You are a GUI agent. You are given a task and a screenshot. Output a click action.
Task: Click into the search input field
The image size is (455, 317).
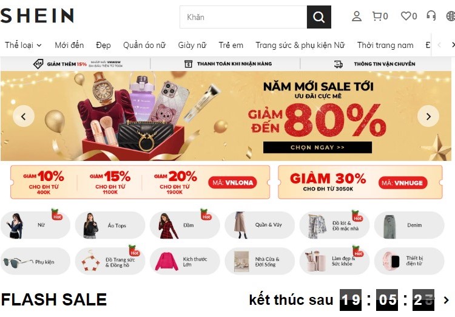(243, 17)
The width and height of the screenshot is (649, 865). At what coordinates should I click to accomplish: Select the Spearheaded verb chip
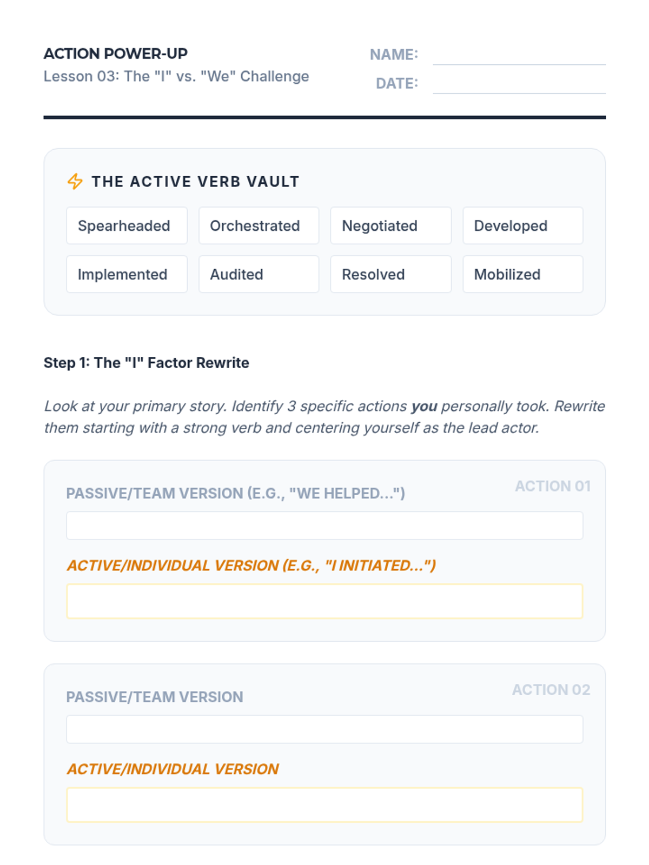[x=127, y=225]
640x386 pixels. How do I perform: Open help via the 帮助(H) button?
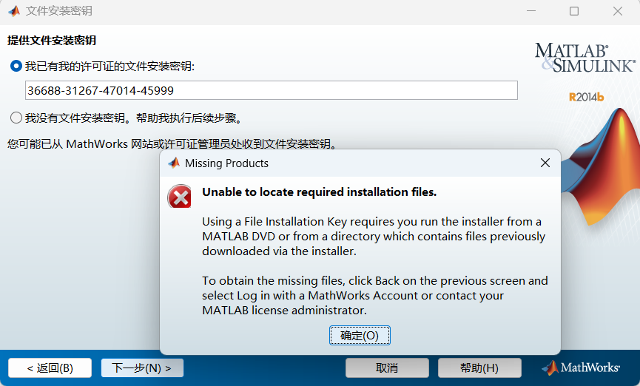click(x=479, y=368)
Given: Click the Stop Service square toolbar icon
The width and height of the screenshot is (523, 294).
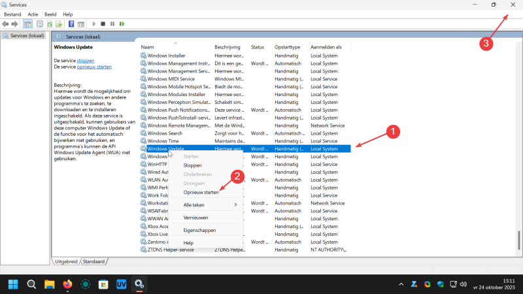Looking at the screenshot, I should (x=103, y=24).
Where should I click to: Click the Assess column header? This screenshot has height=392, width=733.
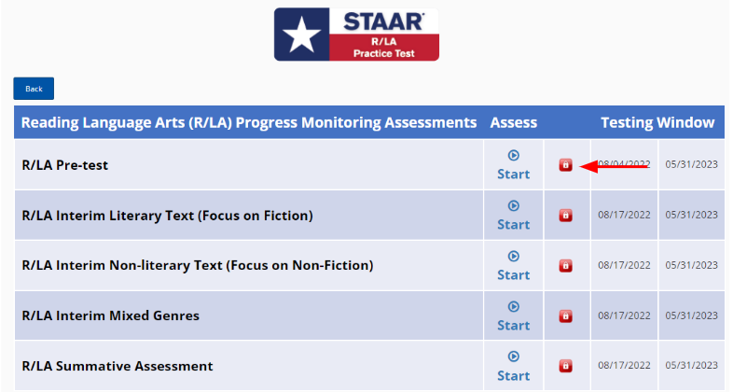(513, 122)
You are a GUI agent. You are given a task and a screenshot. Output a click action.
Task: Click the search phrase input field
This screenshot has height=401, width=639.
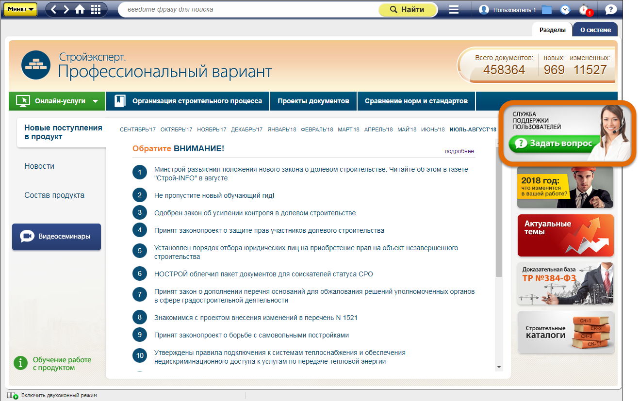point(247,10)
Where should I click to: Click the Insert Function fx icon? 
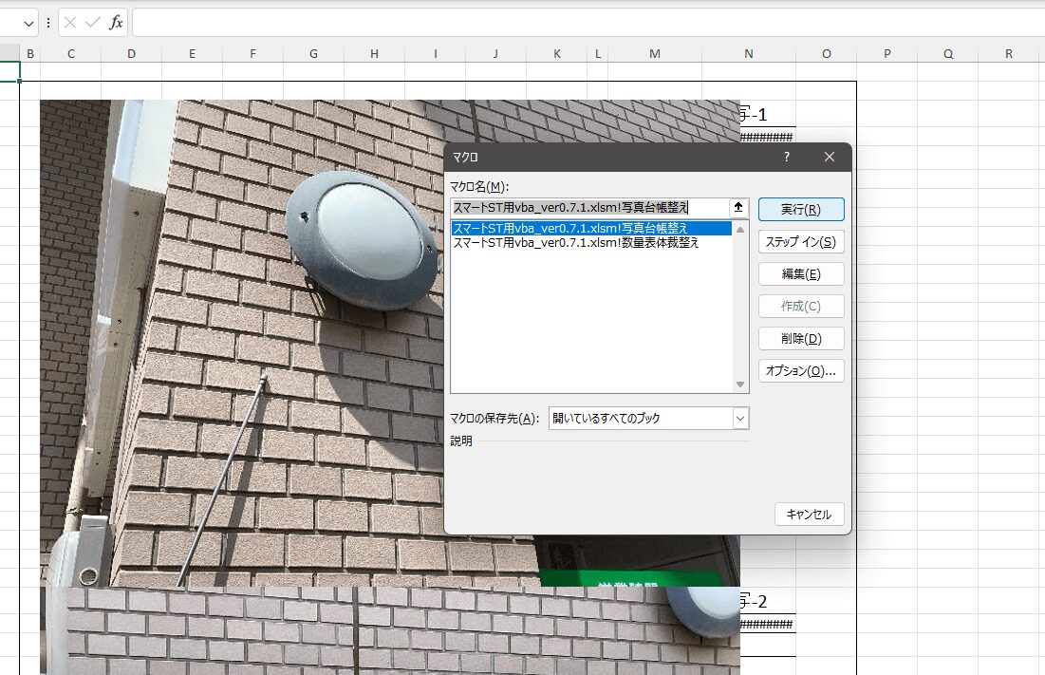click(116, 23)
#####
■ DIRECTIONS: List each line above that contains the word "width".

■ TASK OUTPUT:
The width and height of the screenshot is (649, 865). At what coordinates should I click to accomplish: Select the Spearheaded verb chip
The width and height of the screenshot is (523, 294).
Where should I click to: Click the Assess column header? This screenshot has height=392, width=733.
This screenshot has height=401, width=639.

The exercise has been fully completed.